[Excerpts from a dataset]
=======
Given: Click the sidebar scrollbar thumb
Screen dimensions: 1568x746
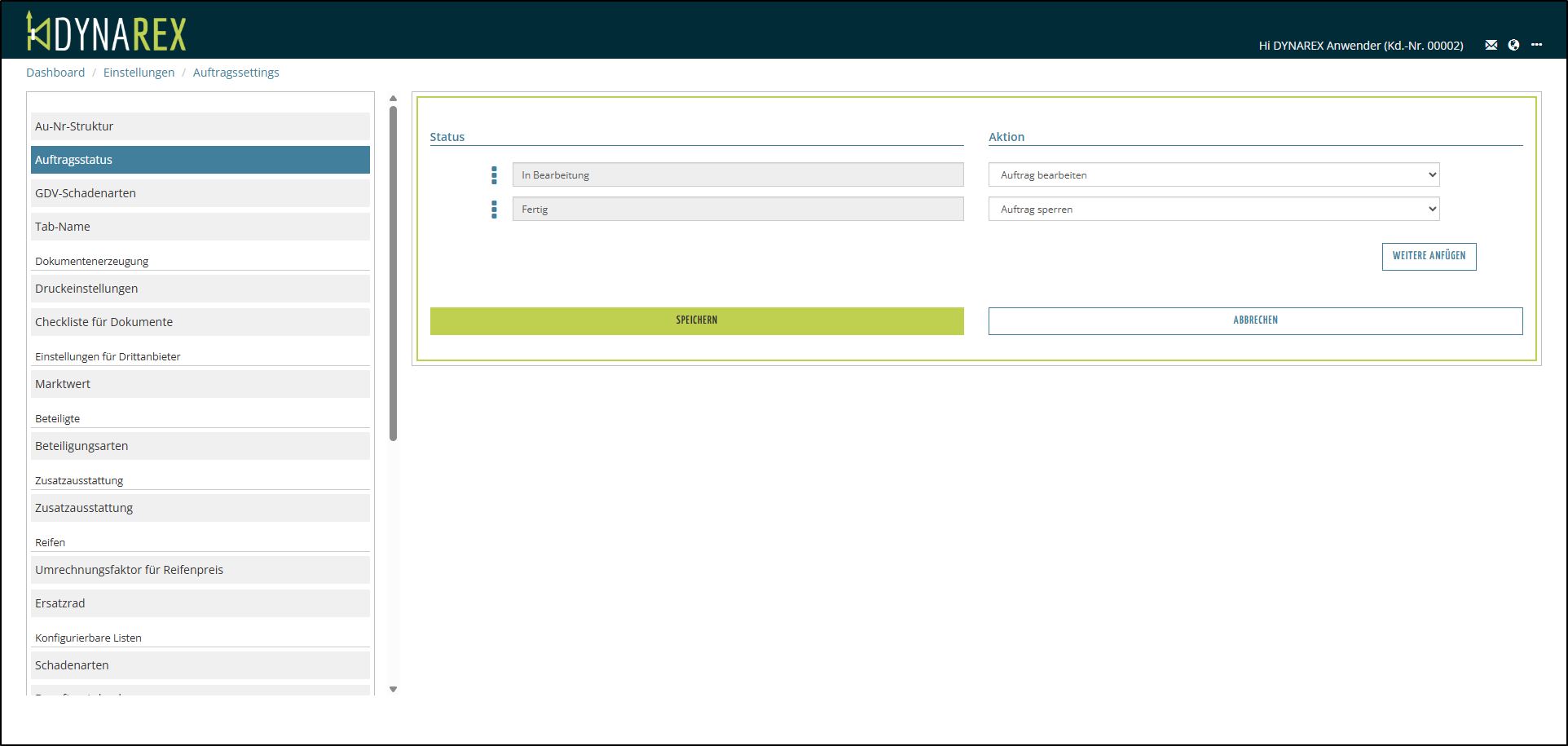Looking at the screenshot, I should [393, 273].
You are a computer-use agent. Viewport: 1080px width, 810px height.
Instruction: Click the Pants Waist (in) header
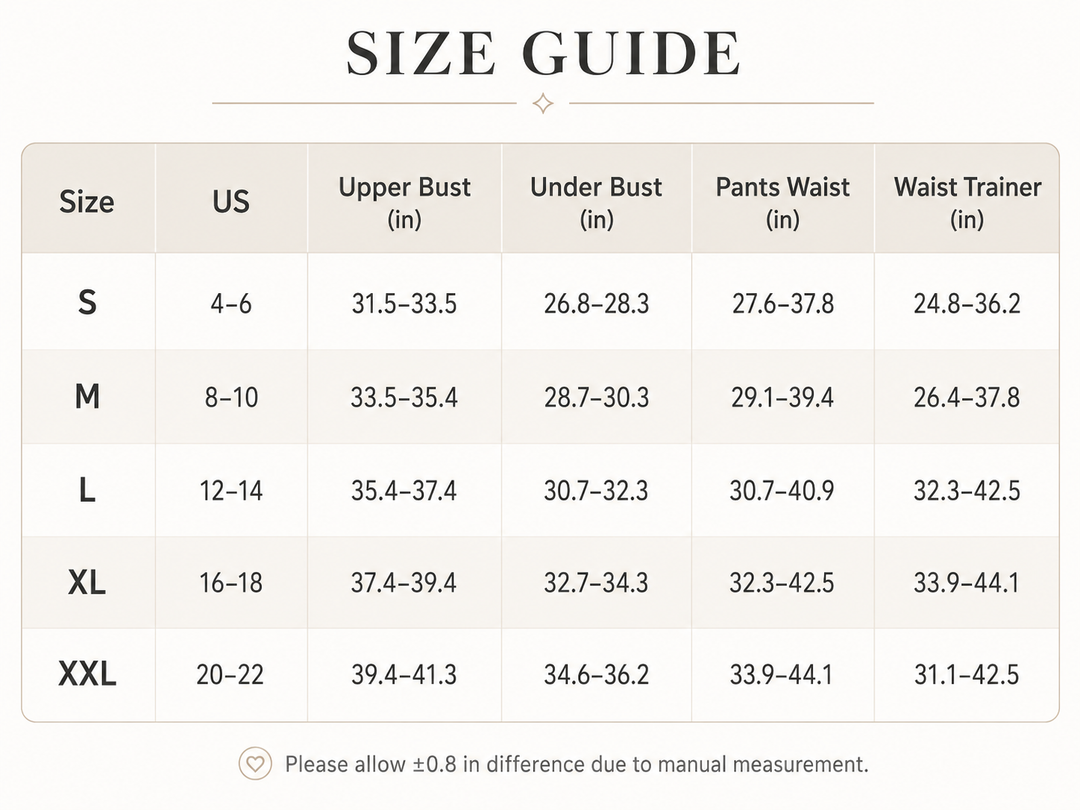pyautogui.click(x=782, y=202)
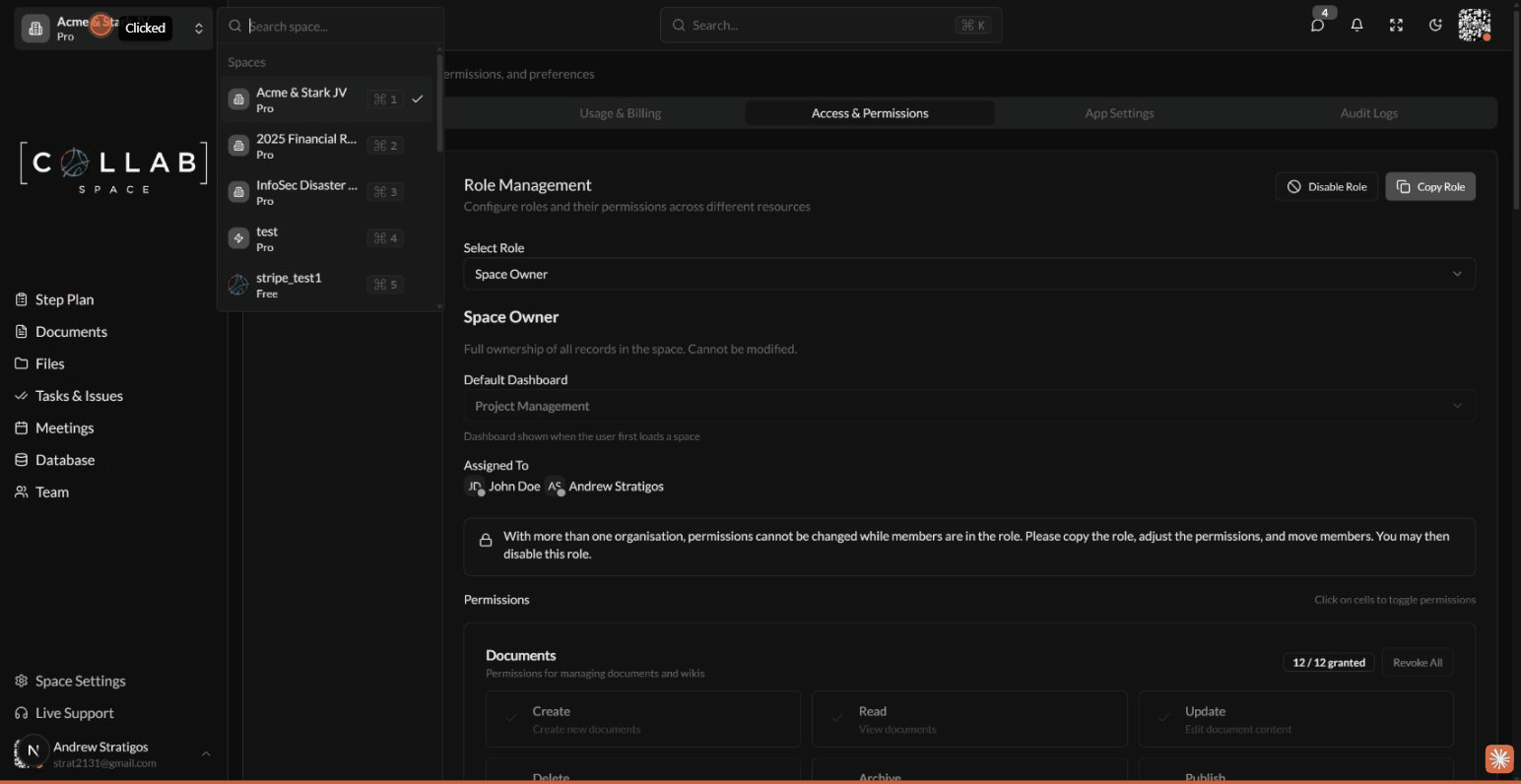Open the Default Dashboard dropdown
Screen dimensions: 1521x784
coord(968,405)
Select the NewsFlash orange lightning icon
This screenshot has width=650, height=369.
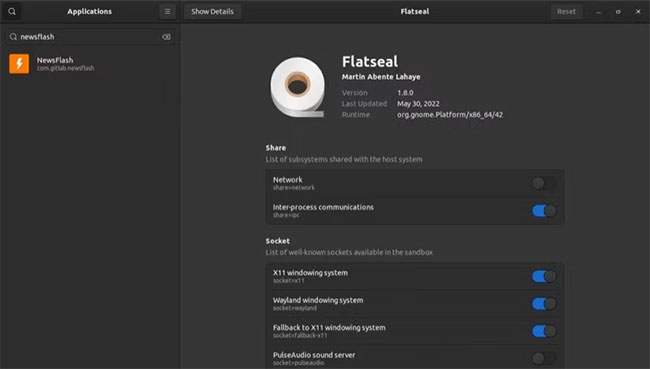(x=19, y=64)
=======
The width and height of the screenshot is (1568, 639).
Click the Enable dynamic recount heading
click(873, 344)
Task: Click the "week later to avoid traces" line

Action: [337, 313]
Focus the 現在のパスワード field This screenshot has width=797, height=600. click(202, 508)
=======
Print exactly the lines above that run from the one with "Given: Click the sidebar scrollbar thumb" to the one with "Select the NewsFlash orange lightning icon", both included. No pictures.

## Finished task
Given: Click the sidebar scrollbar thumb
Screen dimensions: 1568x746
Looking at the screenshot, I should [393, 273].
You are a computer-use agent. Viewport: 1080px width, 810px height.
Instruction: Click the Pants Waist (in) header
pyautogui.click(x=782, y=202)
Open the Default Dashboard dropdown
Screen dimensions: 1521x784
coord(968,405)
Select the NewsFlash orange lightning icon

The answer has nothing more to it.